The latest round of talks may prove more contentious because of a more activist leadership to Local 53 of the National Association of Broadcast Employees and Technicians/Communication Workers of America.


The new leadership, voted in last fall, has pledged to bring the contract at KVEA, a station acquired by NBC as part of its purchase of Telemundo Communications Corp., closer to parity with its contract at English-language cousin KNBC (Channel 4).


Election-related delays caused the KVEA contract, which expired Dec. 31, to be extended to April 30. Talks were set to begin Jan. 18.


“The membership felt there was a need for a change in direction,” said Leroy Jackson Jr., newly elected president of the local and a technical operations worker at KMEX. “This group had been in power for almost a decade, so it’s time for a new approach to our problems.”


While the negotiations will focus on standard wage and benefit issues, they will also deal with the pay disparity between English- and Spanish-language stations.


A contract between NBC’s local stations and the union pays the top production positions, including technical directors and videotape engineers, at least $42.10 per hour or $1,684.50 per week. The top production jobs at KVEA, including technical directors and post-production workers, pay $28 per hour, or $1,120 per week.


Despite the wider pay gap and the more vocal union leadership, Victor Franco, vice president of community affairs and media relations for Telemundo, called the tenor of the KVEA talks very positive.

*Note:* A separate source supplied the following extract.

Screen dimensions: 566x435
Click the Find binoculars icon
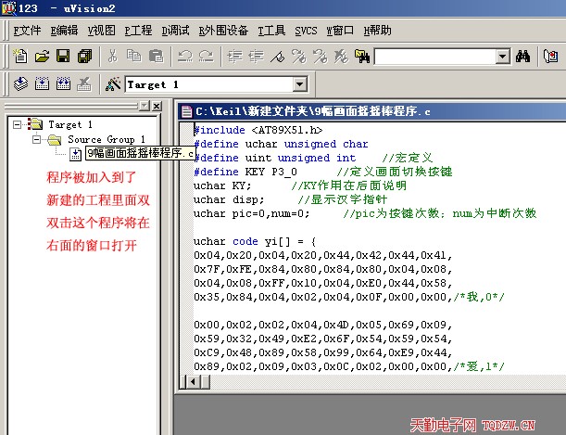522,57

“Both parties agreed to an extension to April 30, but we fully expect to reach an agreement before then,” he said. “There is interest on both sides to reach a mutually beneficial agreement and I anticipate we’ll do that.”


The pay scale at Univision Communications Corp.’s KMEX is closer to its English-language counterparts. Top-tier production positions pay of $36.65 per hour, or $1,466 per 40-hour week.


But negotiations with KMEX have been going on since March, and Jackson said they are more heated than at KVEA.


“I attribute that to stubbornness,” he said. “They could call me and settle this today if they wanted to, but they’re just being stubborn.”

Representatives of Univision and KMEX did not return calls.


The wage gap is directly related to the lower ad rates Spanish-language stations can command, said David Miller, an analyst at investment banking firm Sanders Morris Harris.


“Salaries in the broadcasting business are generally commensurate with the CPM (cost per thousand people reached by ads), the same as ad rates,” Miller said. “The fact is the advertisers currently pay less for Spanish-language media.”


While ad rates at Spanish-language stations are growing much faster than those at English-language stations, those outlets have higher absolute numbers, so the wage gap issue is not likely to be resolved anytime soon.


“It won’t happen until benchmark advertisers feel that the buying power of Hispanic audiences has achieved parity with the English-language audience,” Miller said. “That won’t happen for another decade.”


Among adults 18-49, KMEX was the highest-rated L.A. station, regardless of language, in the May sweeps, according to Nielsen Media Research. KVEA ranked next-to-last overall in the same period.


Another big issue, Jackson said, will be the gradual installation of remote-control cameras and other equipment that could result in lost jobs. It is the same issue that led to a strike in 2000, when the union sought jurisdiction over jobs operating new digital production systems that KMEX ultimately installed in 2002.


Keith Hendriks, a robotics engineer at KTTV (Channel 11) who lost the union presidency to Jackson, has been a proponent of being more conciliatory a stance that he said got his unit a good deal in its latest contract.


“We’re a union in their company,” he said. “If we can help the company perform better, we profit from that, too. The new guys are going back to the old ways, and being confrontational, where you fight the company every inch of the way.”